In the data below, copy everything from the line containing "exciting [765, 215]" down to the line containing "good (406, 851)", swapping "wrong" for "incorrect". Keep everything else the same.

Start of RECORDS FOR PROCESSING

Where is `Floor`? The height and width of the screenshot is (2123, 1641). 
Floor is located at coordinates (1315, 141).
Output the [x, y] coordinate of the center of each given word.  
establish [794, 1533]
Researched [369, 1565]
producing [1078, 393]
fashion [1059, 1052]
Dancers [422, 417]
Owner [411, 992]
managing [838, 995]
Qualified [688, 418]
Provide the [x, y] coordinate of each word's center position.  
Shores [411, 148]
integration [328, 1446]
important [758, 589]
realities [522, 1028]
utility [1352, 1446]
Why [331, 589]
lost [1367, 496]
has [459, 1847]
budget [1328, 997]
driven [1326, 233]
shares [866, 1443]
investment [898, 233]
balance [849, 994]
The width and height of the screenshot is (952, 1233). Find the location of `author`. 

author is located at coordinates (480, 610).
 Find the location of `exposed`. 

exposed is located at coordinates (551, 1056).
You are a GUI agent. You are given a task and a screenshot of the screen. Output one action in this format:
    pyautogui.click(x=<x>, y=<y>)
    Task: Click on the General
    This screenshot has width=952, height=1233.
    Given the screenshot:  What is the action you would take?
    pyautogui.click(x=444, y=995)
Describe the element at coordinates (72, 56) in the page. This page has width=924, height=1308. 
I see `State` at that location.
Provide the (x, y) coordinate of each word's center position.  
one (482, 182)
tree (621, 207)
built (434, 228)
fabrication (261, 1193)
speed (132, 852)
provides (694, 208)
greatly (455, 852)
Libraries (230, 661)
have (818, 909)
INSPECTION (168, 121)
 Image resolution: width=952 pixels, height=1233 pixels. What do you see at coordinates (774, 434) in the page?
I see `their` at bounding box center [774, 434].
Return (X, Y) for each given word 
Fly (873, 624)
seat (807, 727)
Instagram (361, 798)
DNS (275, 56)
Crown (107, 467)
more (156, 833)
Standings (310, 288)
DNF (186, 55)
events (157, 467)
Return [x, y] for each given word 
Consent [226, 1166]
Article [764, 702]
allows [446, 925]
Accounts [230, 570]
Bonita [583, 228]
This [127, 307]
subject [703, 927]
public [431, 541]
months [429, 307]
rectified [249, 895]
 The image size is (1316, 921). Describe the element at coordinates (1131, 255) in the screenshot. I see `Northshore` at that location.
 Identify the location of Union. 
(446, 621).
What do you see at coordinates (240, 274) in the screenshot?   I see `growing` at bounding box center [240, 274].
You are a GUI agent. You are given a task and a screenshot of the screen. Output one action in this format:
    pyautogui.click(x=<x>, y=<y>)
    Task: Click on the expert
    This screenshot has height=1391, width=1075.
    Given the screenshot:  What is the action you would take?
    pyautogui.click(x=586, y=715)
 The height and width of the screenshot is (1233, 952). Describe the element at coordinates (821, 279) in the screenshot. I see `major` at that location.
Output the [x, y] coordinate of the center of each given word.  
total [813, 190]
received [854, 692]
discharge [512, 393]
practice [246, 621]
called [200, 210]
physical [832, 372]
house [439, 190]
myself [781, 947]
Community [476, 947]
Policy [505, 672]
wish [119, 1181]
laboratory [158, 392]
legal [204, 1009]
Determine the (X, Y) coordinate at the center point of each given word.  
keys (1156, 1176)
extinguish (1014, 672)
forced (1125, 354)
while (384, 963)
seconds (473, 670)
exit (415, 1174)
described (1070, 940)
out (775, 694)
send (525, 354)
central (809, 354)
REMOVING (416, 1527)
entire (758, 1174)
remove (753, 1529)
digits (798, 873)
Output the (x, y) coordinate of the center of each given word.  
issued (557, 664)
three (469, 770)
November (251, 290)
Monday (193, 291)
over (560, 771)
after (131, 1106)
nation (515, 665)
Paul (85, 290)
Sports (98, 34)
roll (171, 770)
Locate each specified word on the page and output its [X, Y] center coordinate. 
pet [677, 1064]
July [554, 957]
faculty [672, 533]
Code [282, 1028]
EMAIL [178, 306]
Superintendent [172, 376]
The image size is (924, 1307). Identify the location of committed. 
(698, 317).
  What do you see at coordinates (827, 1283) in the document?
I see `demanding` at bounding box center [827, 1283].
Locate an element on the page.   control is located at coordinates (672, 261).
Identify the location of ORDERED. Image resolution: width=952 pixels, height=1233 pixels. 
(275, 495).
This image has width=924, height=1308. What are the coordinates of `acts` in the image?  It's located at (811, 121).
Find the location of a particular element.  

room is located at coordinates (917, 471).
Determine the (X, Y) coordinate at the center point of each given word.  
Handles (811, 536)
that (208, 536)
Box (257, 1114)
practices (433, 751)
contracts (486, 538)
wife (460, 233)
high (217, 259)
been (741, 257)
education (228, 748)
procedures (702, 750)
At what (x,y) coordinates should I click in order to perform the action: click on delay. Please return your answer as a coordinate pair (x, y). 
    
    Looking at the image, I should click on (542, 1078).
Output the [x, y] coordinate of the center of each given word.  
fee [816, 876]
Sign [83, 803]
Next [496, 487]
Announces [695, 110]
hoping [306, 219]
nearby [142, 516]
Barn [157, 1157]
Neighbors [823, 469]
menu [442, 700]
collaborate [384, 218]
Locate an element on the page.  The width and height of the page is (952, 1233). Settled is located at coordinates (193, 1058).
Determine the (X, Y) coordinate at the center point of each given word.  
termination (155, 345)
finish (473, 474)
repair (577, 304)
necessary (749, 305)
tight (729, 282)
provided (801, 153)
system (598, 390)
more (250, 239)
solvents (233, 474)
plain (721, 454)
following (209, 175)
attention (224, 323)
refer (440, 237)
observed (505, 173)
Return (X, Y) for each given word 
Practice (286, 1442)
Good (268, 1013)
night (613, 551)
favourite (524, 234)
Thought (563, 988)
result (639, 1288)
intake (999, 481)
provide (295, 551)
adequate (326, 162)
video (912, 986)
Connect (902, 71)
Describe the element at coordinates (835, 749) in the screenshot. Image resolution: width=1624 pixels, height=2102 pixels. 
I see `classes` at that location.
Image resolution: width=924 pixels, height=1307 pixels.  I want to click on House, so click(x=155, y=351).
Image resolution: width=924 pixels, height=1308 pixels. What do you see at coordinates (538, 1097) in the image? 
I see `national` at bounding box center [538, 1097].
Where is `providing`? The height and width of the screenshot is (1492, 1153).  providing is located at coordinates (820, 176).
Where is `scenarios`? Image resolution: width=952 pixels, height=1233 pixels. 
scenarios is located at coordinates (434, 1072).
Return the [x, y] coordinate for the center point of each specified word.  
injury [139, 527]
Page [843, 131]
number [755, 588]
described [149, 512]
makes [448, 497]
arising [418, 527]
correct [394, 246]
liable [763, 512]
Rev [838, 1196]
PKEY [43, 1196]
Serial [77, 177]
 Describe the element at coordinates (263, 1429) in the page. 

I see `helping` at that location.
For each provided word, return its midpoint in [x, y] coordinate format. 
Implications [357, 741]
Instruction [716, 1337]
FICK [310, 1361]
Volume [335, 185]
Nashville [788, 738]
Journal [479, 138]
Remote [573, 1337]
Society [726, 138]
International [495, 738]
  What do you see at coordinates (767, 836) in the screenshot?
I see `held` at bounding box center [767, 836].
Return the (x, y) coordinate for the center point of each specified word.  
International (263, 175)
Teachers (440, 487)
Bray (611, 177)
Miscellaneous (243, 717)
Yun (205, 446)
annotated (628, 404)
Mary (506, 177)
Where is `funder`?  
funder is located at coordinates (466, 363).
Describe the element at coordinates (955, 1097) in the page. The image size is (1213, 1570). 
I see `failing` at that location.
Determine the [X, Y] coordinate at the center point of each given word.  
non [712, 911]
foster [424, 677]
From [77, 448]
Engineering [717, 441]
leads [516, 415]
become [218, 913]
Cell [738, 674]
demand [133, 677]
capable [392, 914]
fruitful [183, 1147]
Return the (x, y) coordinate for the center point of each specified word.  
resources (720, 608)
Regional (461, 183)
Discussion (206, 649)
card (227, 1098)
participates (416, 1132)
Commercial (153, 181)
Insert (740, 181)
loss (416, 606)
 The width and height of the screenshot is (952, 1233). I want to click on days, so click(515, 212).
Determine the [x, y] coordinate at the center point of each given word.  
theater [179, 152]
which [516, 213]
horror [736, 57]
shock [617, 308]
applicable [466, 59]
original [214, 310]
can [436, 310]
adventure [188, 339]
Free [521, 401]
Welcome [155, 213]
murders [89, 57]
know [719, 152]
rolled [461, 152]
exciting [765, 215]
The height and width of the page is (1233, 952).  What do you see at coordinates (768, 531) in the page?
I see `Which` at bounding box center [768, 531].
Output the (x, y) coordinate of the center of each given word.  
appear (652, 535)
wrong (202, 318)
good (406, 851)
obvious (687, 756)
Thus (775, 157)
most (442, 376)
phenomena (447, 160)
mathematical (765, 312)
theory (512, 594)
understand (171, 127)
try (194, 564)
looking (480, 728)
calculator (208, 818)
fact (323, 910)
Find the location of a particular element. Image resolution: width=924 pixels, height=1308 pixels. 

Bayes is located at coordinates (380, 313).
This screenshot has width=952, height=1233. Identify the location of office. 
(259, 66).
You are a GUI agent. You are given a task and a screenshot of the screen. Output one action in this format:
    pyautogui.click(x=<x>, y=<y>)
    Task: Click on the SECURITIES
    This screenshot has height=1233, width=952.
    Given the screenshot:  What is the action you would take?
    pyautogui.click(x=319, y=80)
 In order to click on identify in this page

End of RECORDS FOR PROCESSING

• **CORRECT ANSWER**:
exciting [765, 215]
The height and width of the page is (1233, 952).  What do you see at coordinates (768, 531) in the page?
I see `Which` at bounding box center [768, 531].
Output the (x, y) coordinate of the center of each given word.  
appear (652, 535)
incorrect (202, 318)
good (406, 851)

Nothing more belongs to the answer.